Contrary to popular belief, I actually do not like the glamour road. I used to be That Guy who was always appearing in very public places, doing lots and lots of things, so much so that people started to get really jealous and stuff about it. Nowadays, I'm just happy to work behind the scenes, and to just appear as and when I need to. I don't feel a need to assert/prove myself through such petty displays of ability, but like all folks, if there is a need to actually step forth to do things of that nature, I can do it; I just make the choice not to for the most part.
Glamour is a very icky thing. In the beginning, it is all nice and fun, because you have this feeling of superiority over other folks, because you feel Special, you feel like you've become the centre of attraction for this side of the world. But as time goes by, people start to alienate you because of your ways, and you end up befriending others who are just as star-struck as you are, and at the end of the day, you would have forgotten how to communicate with the man-on-the-street.
I guess that is a pretty good summary of my early years.
I knew I was different from most folks; I never came from a rich family, nor do I go to those "magnet schools" for the rich and the famous. I'm just a silly neighbourhood kid who managed to make a few breaks here and there due to opportunity and the aid of people who sort of cared. That is probably the reason why I was never really comfortable with my fellow scholars from A*STAR.
Most of them come from rich families.
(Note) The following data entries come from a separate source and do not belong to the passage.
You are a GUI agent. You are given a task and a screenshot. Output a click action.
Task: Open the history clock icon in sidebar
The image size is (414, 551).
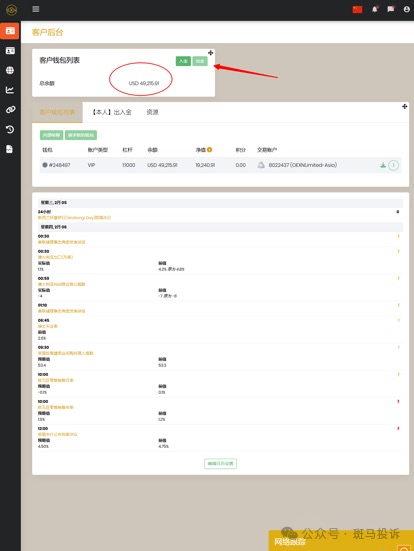click(10, 129)
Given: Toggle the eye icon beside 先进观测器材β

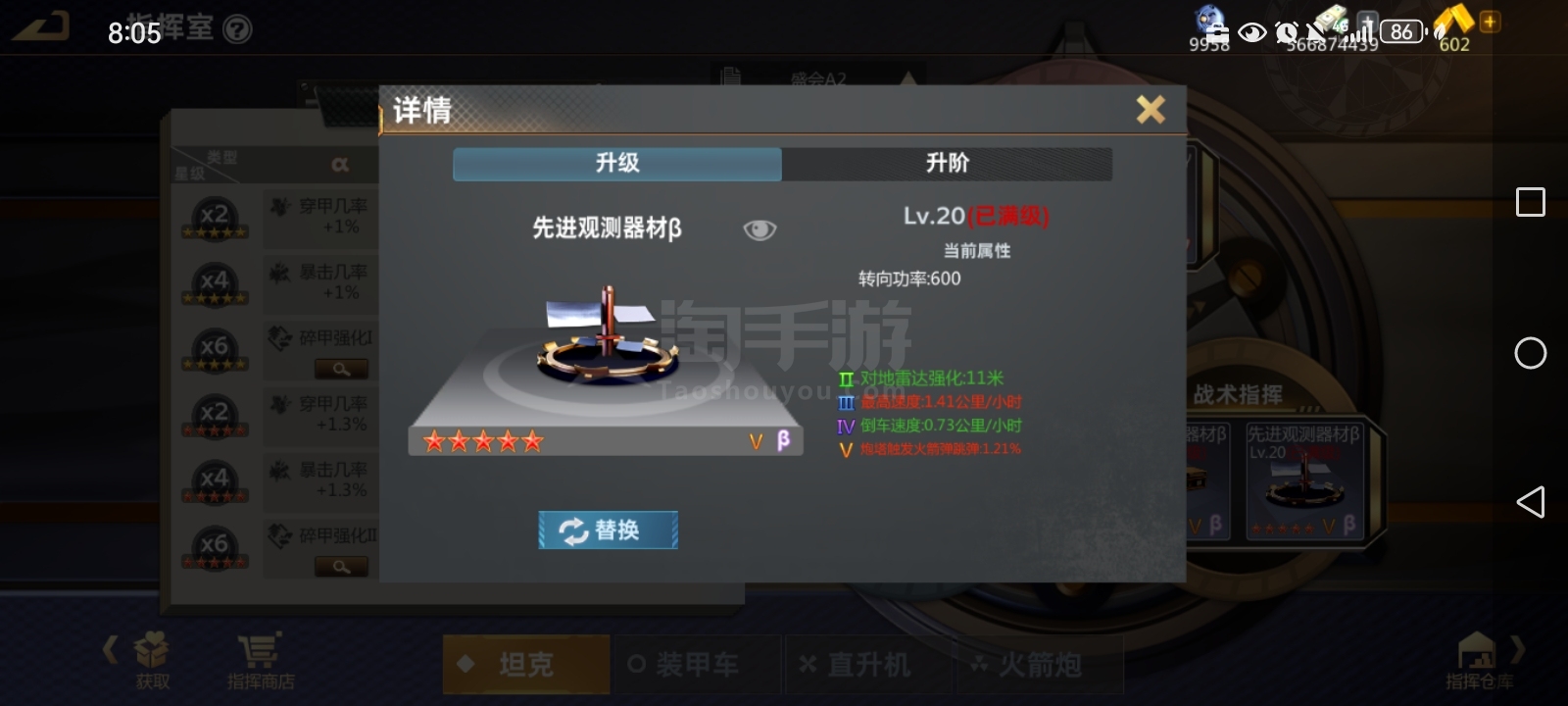Looking at the screenshot, I should [x=760, y=229].
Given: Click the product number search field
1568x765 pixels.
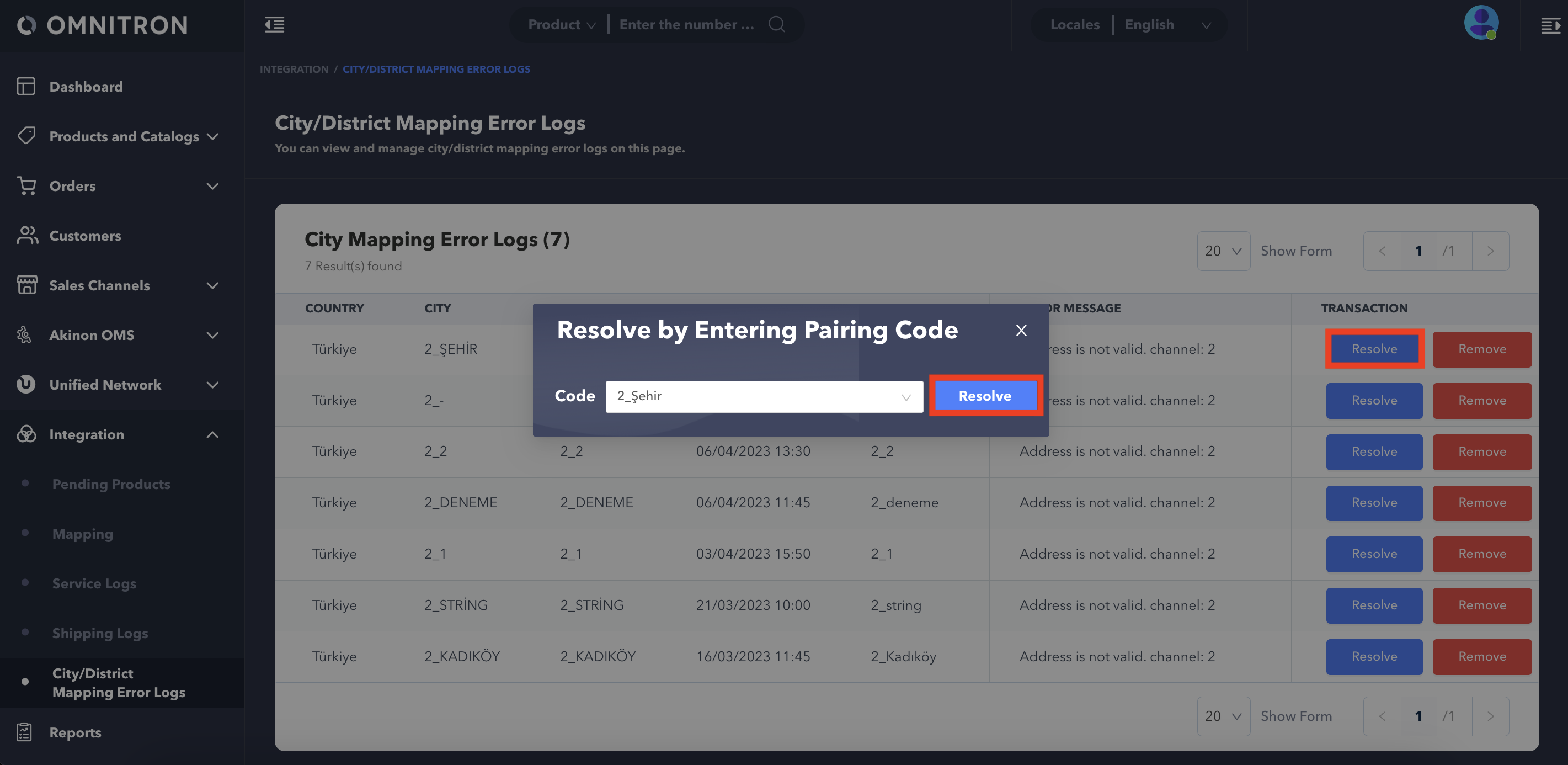Looking at the screenshot, I should click(x=686, y=25).
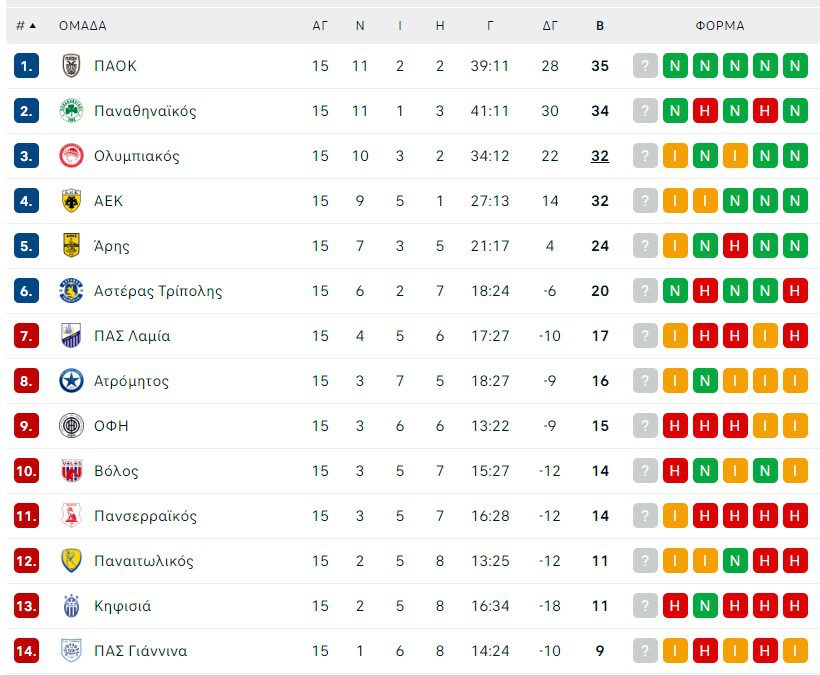This screenshot has width=820, height=675.
Task: Click the Παναθηναϊκός green clover crest
Action: click(x=70, y=111)
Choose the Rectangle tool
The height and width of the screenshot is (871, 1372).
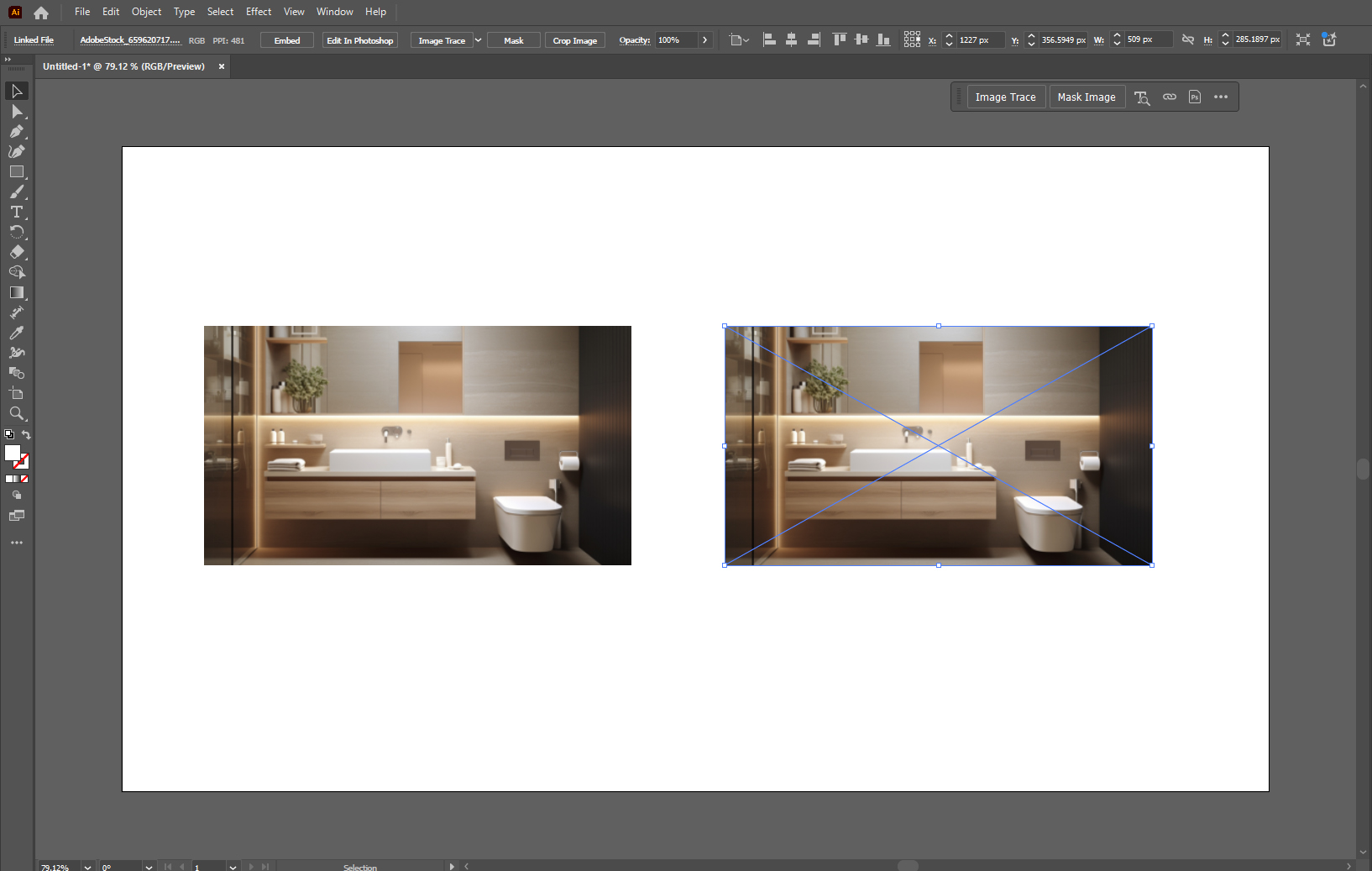point(16,171)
Most of them lead very opulent lifestyles. Could this be some inferiority complex that I'm having? Perhaps it is the case, for I do find it hard to converse with them without feeling rather awkward, in the sense that I keep feeling as though they are better than I am, even though they are just my peers.
Ugh. No one did say that one must be friends with everyone, colleagues-to-be or not. I'll just have to suck it down and see what's going to happen next. I know that I'll never be as sophisticated as these people, but I know that at the end of the day, I'll be proud enough of my own skill to hold out on my own. If I cannot earn money nor friendship, at least I can earn some respect.